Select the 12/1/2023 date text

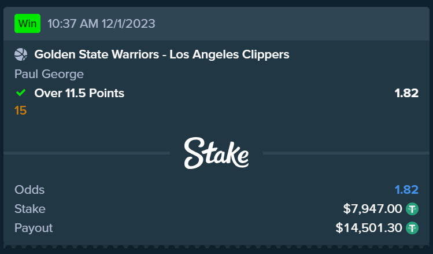[128, 24]
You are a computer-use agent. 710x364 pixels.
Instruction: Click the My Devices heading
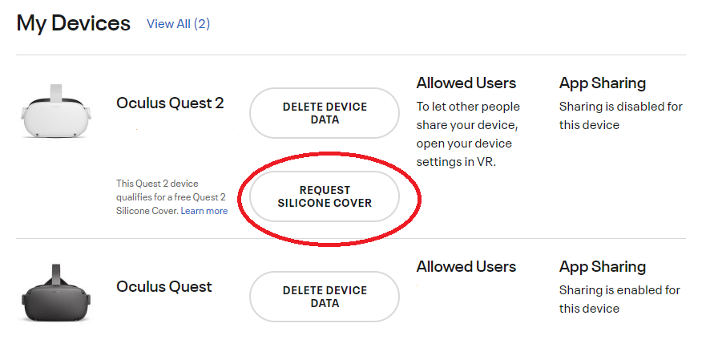73,23
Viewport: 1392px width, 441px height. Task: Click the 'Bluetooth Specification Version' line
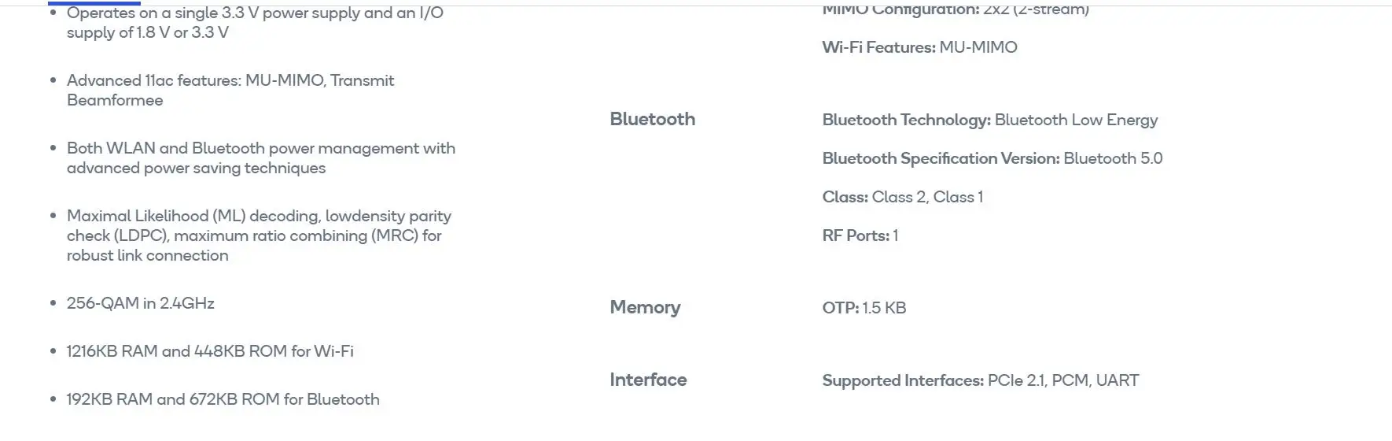tap(992, 158)
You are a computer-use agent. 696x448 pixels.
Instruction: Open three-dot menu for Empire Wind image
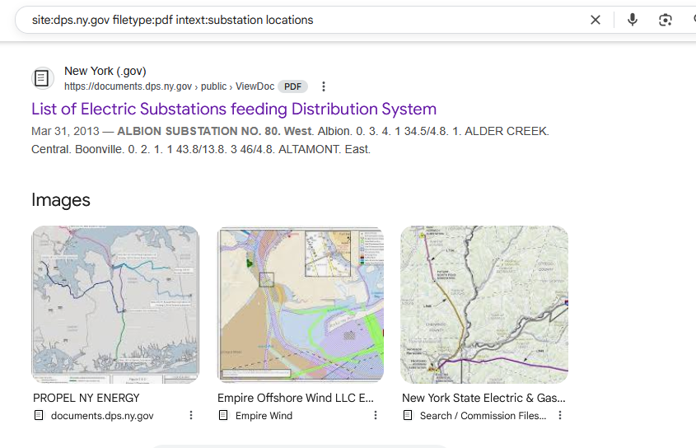(376, 415)
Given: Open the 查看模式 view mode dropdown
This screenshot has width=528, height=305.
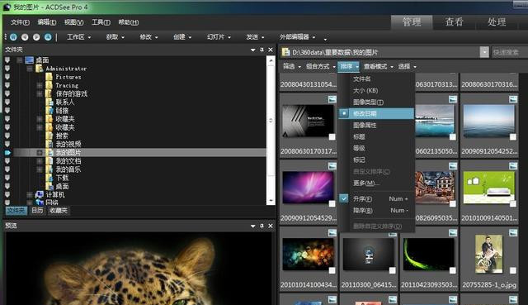Looking at the screenshot, I should [378, 66].
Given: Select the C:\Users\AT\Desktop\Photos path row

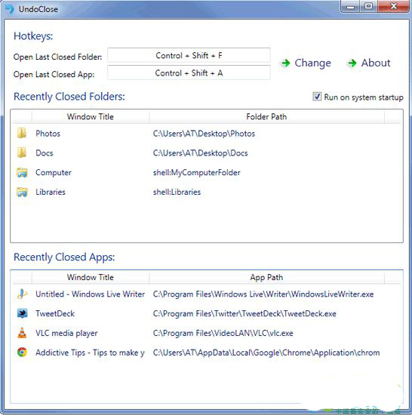Looking at the screenshot, I should point(207,134).
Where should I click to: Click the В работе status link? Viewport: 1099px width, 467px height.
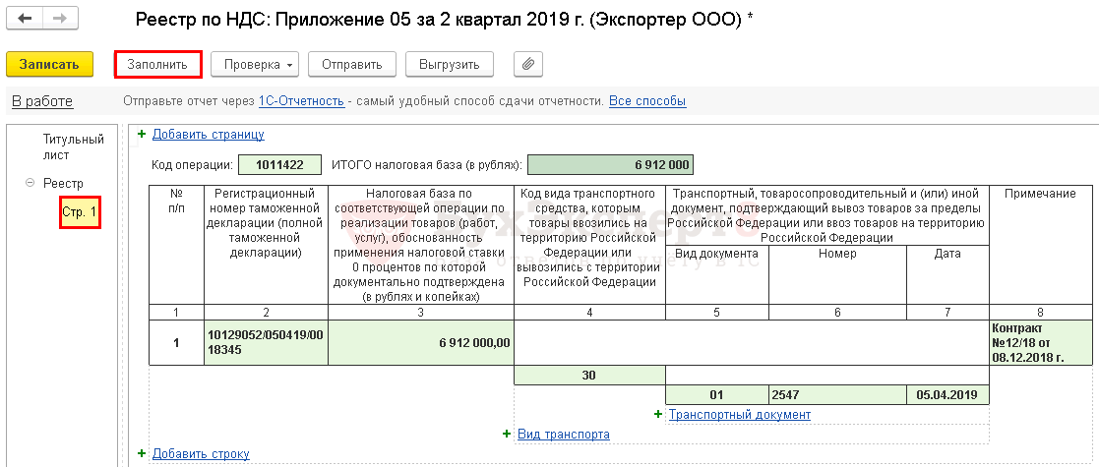(x=41, y=101)
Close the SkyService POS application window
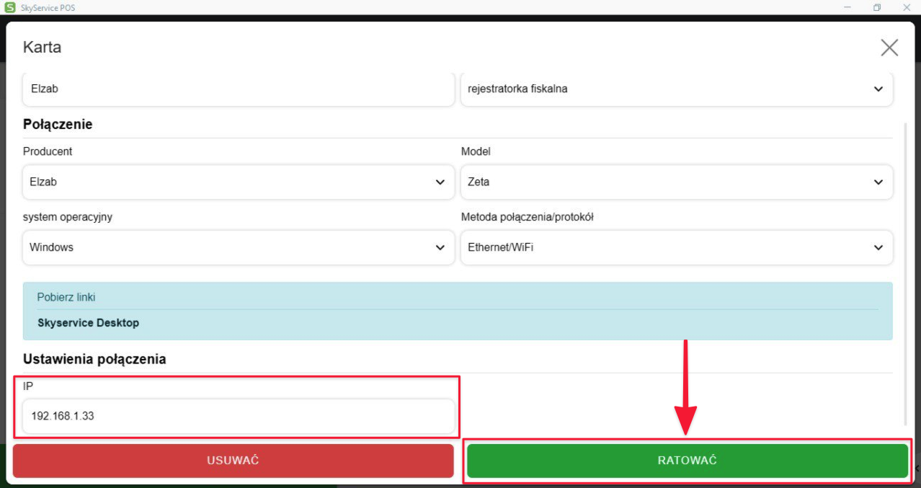 tap(907, 7)
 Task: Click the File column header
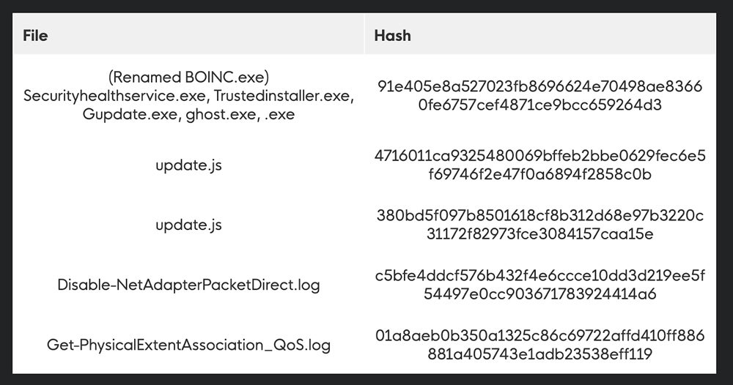35,35
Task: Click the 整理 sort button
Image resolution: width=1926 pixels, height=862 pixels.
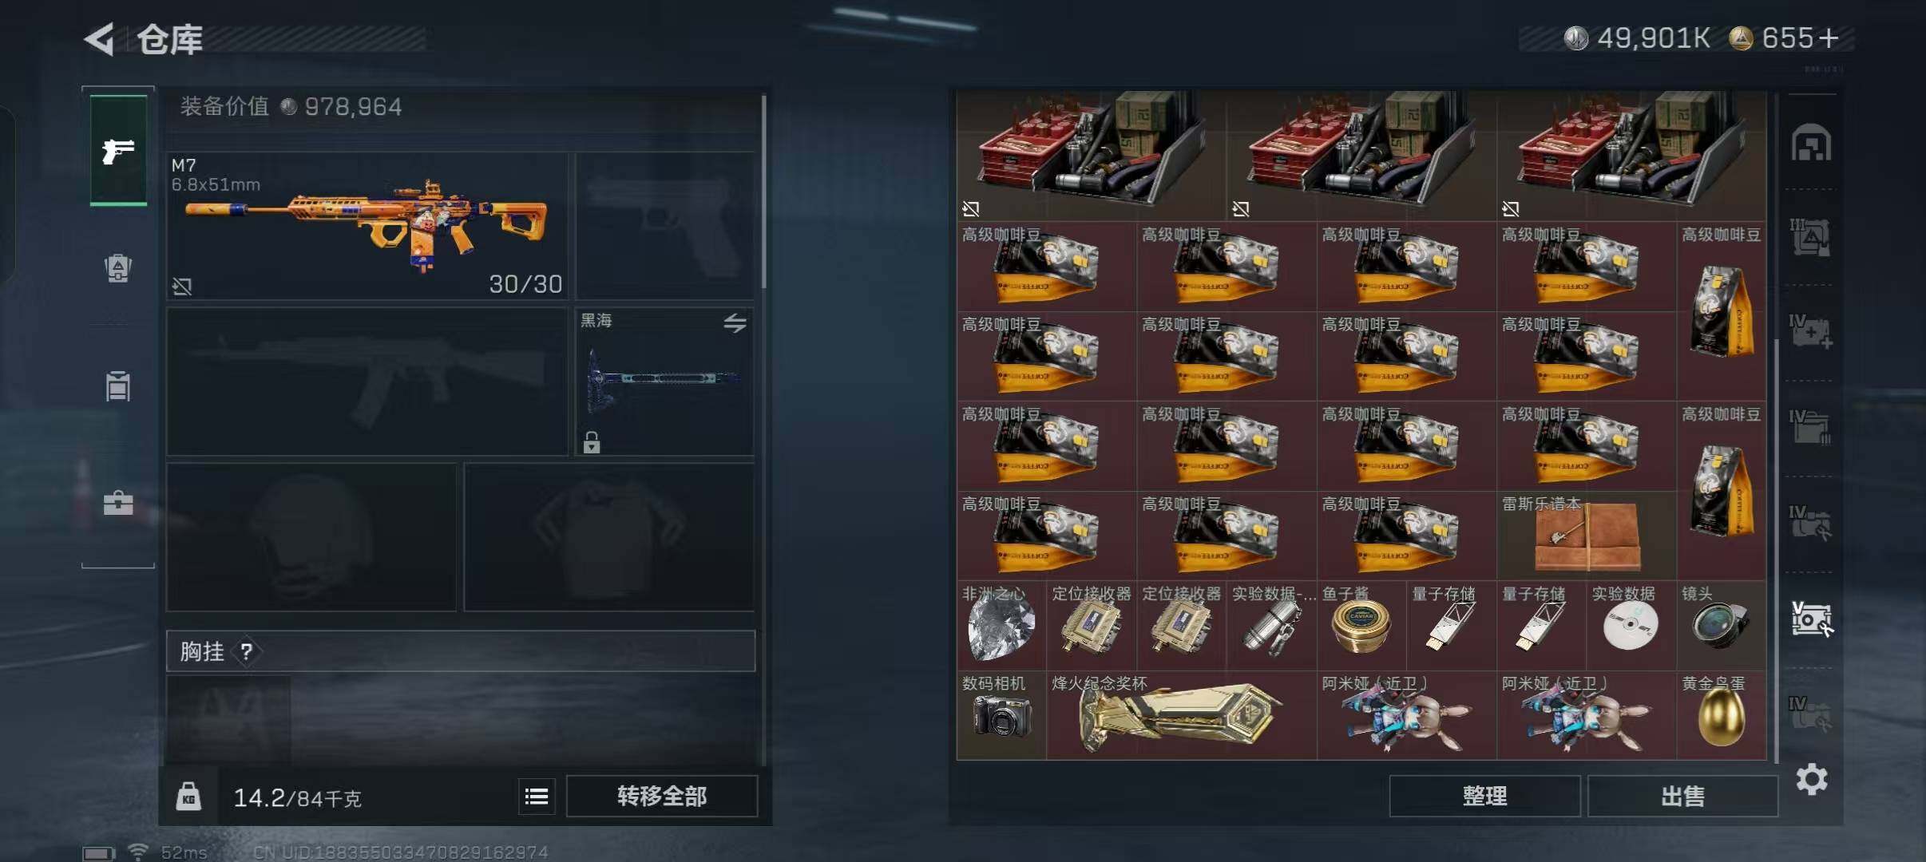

------

◆ Your instructions
Go through the material above and count the lines that contain "computer"; answer with the number alone.

◆ Response box
2